Given entries:
▼▼▼
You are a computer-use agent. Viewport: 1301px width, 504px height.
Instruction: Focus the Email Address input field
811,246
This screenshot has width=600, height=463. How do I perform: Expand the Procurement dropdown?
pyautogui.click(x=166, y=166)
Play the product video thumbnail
▲▲▲
▼▼▼
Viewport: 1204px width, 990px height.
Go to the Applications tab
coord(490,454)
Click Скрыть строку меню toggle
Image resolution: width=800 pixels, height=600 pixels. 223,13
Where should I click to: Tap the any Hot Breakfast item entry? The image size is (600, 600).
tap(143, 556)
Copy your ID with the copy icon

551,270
▲▲▲
Directions for this task:
Go through the entries above and pull out each line with "Viewport" in it.

Answer section:
You are a computer-use agent. Viewport: 1301px width, 504px height.
Viewport: 1204px width, 990px height.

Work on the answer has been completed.